Emballage, transport, traitement de la scénographie… : les expositions temporaires, qui ont pris ces dernières années une ampleur considérable, ne sont pas toujours « développement durable ». Cependant, une prise de conscience se fait jour.
Le rituel est désormais bien rodé. Chaque rentrée, à Paris et dans les grandes métropoles, musées, fondations et centres d’art inaugurent à tour de rôle une quantité faramineuse d’expositions temporaires. « Depuis les années 1980, on assiste à une explosion du phénomène événementiel, où les expositions temporaires sont presque devenues le cœur d’activité de l’institution muséale », constate Serge Chaumier, professeur des universités auteur de Musées et développement durable. Parallèlement à leur prolifération, la conception même des expositions a muté. Si, autrefois, on jugeait leur intérêt uniquement en fonction de leur propos et de la qualité des œuvres, la scénographie et la médiation sont dorénavant des critères d’appréciation fondamentaux. « Aujourd’hui, le public est très sensible à la scénographie. Il veut de l’originalité, de la nouveauté. Il recherche une véritable expérience de visite. » La spectacularisation de ces manifestations est en effet devenue cruciale, y compris pour les établissements qui y voient un moyen de se distinguer de leurs pairs dans un contexte toujours plus concurrentiel.

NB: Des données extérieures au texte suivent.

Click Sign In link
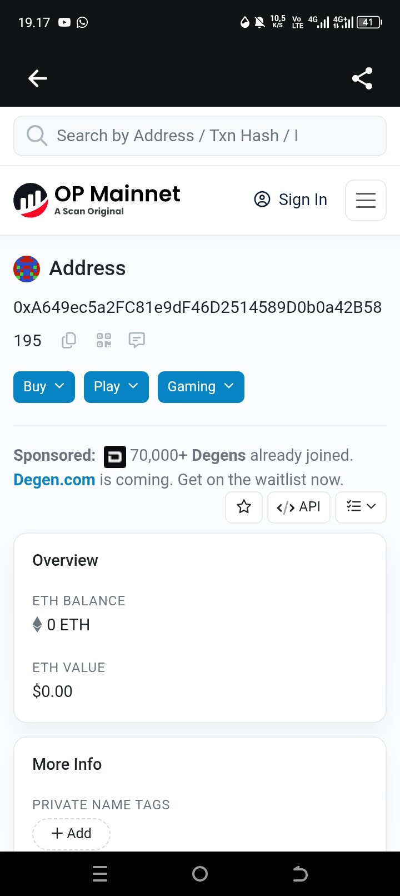The height and width of the screenshot is (896, 400). click(x=291, y=200)
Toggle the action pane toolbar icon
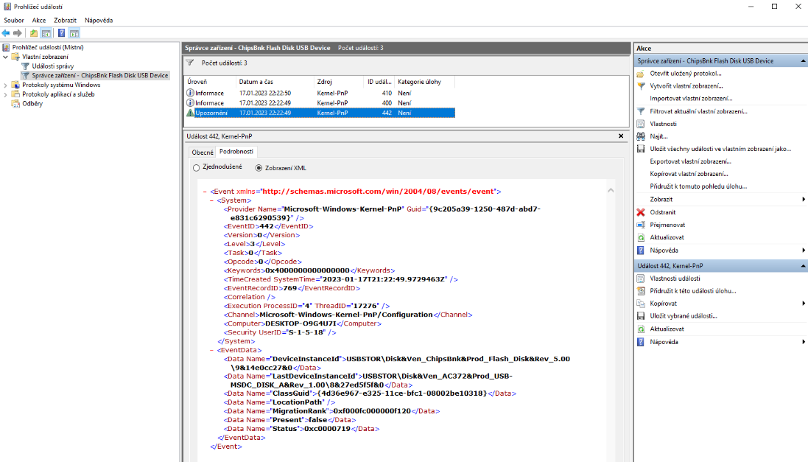Viewport: 808px width, 462px height. pyautogui.click(x=74, y=33)
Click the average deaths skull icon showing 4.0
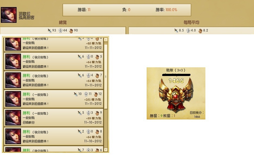This screenshot has height=155, width=254. pyautogui.click(x=188, y=31)
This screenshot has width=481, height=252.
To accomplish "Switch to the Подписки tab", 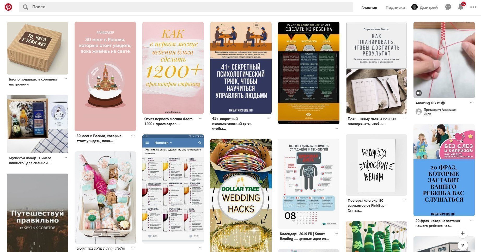I will pyautogui.click(x=395, y=7).
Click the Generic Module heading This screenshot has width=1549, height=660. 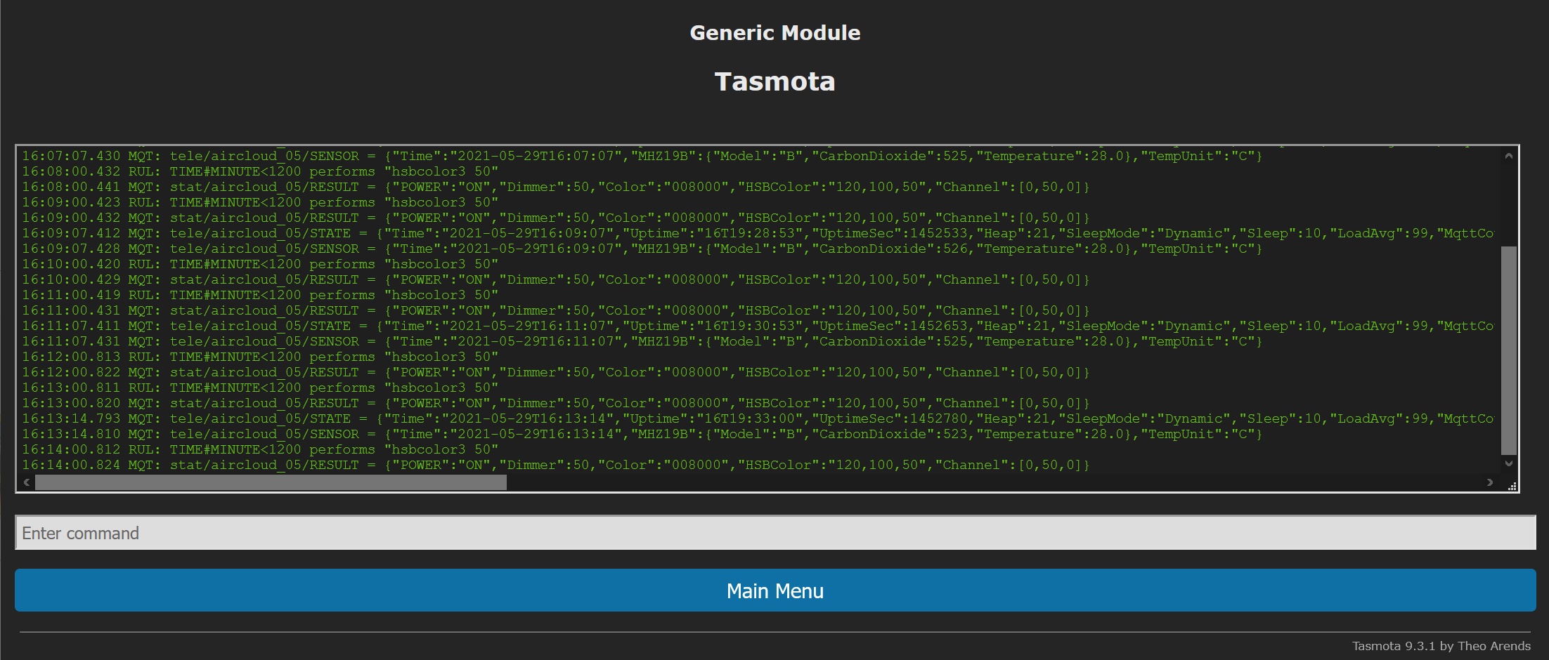pyautogui.click(x=775, y=33)
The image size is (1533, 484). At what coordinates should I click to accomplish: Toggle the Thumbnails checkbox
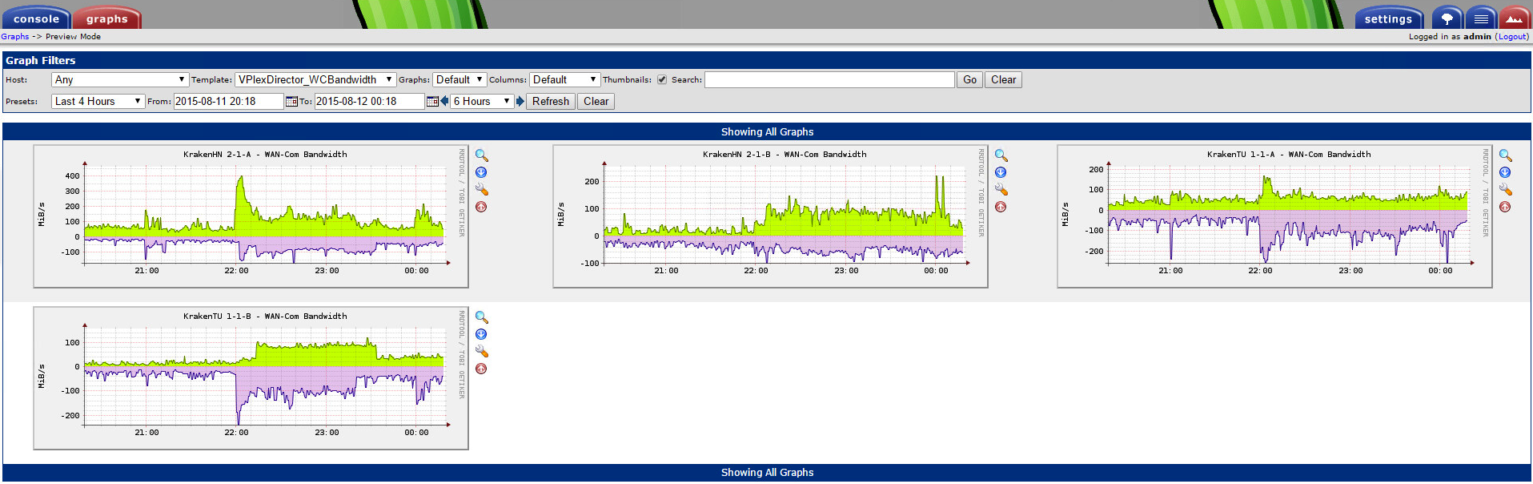click(x=662, y=80)
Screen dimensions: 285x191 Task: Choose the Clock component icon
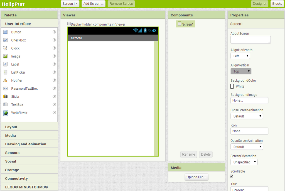pos(6,48)
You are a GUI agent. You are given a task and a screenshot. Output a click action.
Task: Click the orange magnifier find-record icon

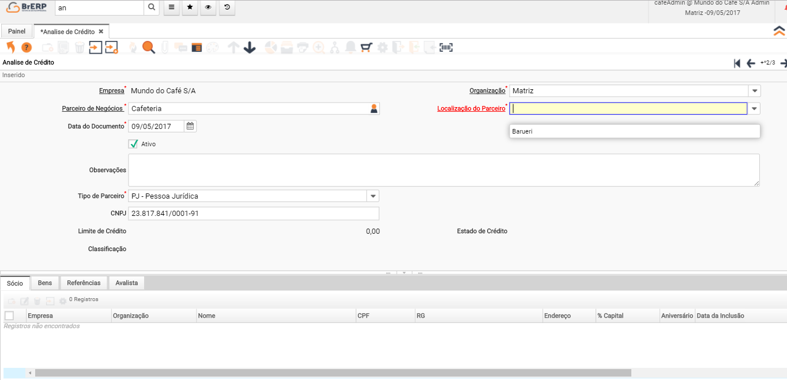pos(149,47)
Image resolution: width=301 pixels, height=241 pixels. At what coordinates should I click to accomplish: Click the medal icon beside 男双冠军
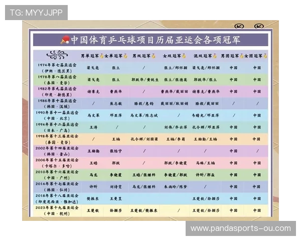click(154, 55)
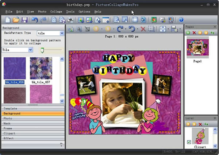Image resolution: width=219 pixels, height=155 pixels.
Task: Click the Undo arrow in the main toolbar
Action: point(35,20)
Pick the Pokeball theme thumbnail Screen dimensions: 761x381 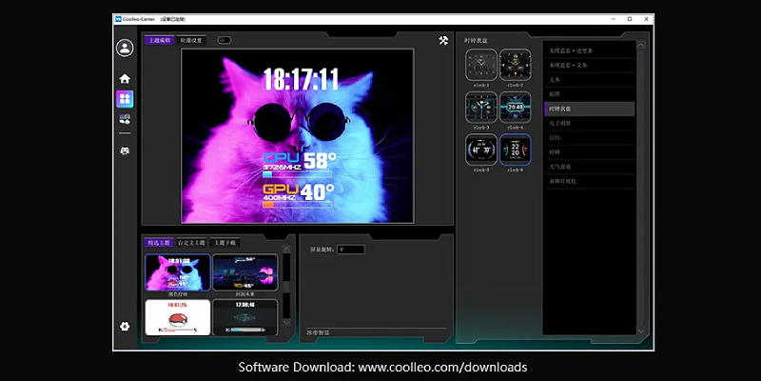pos(177,316)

Cette pratique entraîne évidemment des coûts, mais elle génère aussi des quantités astronomiques de déchets. En 2007, dans le cadre d’un audit sur le développement durable, la Bibliothèque nationale de France a fait chiffrer l’impact environnemental de ses expositions. Les chiffres sont éloquents : l’institution produisait alors seize tonnes de déchets annuels rien que pour sa programmation. Cimaises, mobilier scénographique, vitrines ou encore dispositif de médiation, les expositions génèrent des montagnes de déchets qui finissent encore trop souvent à la benne après quelques mois d’usage. À telle enseigne que l’on peut se demander si, à l’heure où l’on ne parle que de bilan carbone et d’écoresponsabilité, les expositions sont compatibles avec le développement durable ?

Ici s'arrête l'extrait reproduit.